It's been another strong week for global stock markets, with the US Federal Reserve's singal that interest rate rises are off the table for the rest of the year driving the latest leg of a sharp rally since the turn of the year.
But for UK investors, the impact of Theresa May's attempts to avoid a no-deal Brexit have loomed largest over their portfolios.
It's been a glum week for the pound, down against the other major global currencies in our exclusive Accumulator data table.
Even the dollar, weighed down by the dovish Fed, made gains versus slumping sterling.
That has served to supercharge returns from overseas markets.
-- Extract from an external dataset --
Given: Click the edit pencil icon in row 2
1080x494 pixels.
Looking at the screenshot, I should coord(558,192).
China is up 5.8% in pound terms, continuing a rip-roaring 2019, with its stock market up nearly 25% since the turn of the year.
Russia has surged 7.1% over the week to yesterday, buoyed by another leap for the oil price, up 6.4% this week and 32.6% in 2019 so far.
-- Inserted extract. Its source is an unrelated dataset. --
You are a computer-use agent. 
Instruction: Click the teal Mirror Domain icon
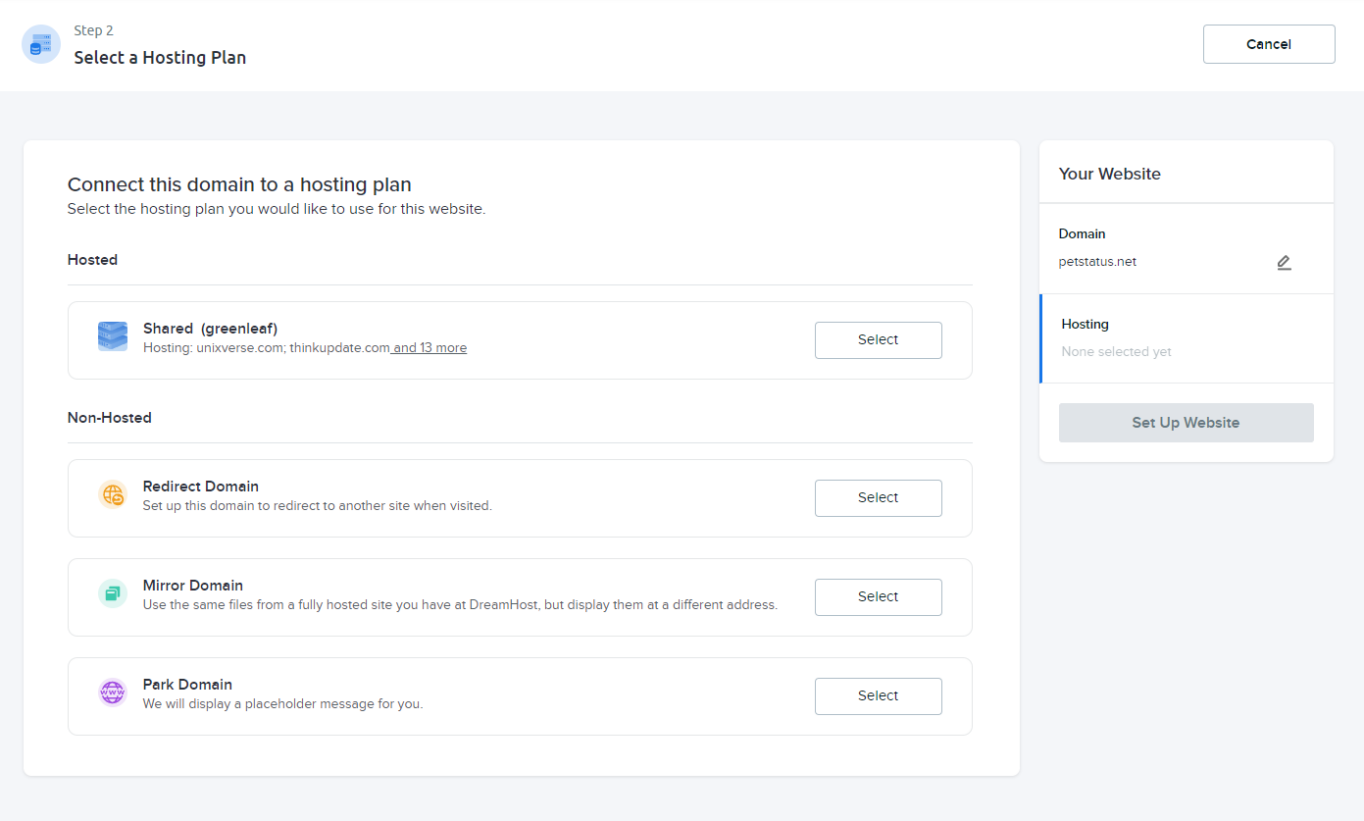pos(112,592)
And the FTSE 100 has felt the benefit of the pound's fall, in boosting the value of the roughly three-quarters of UK blue-chip earnings from overseas.
The pound's fall meanwhile obscures another trend seen this week, a strong rally for UK government bonds, or gilts.
Most of the rally seen across fixed income markets in our table can be attributed to currency: jumps for eurozone and US government debt is down largely to the rise in the euro and dollar versus the pound.
Not so for gilts. UK government bonds have moved sharply higher this week, leading to big jumps for funds focused on the sector.
Index-linked gilt funds have led the way, as the table below shows.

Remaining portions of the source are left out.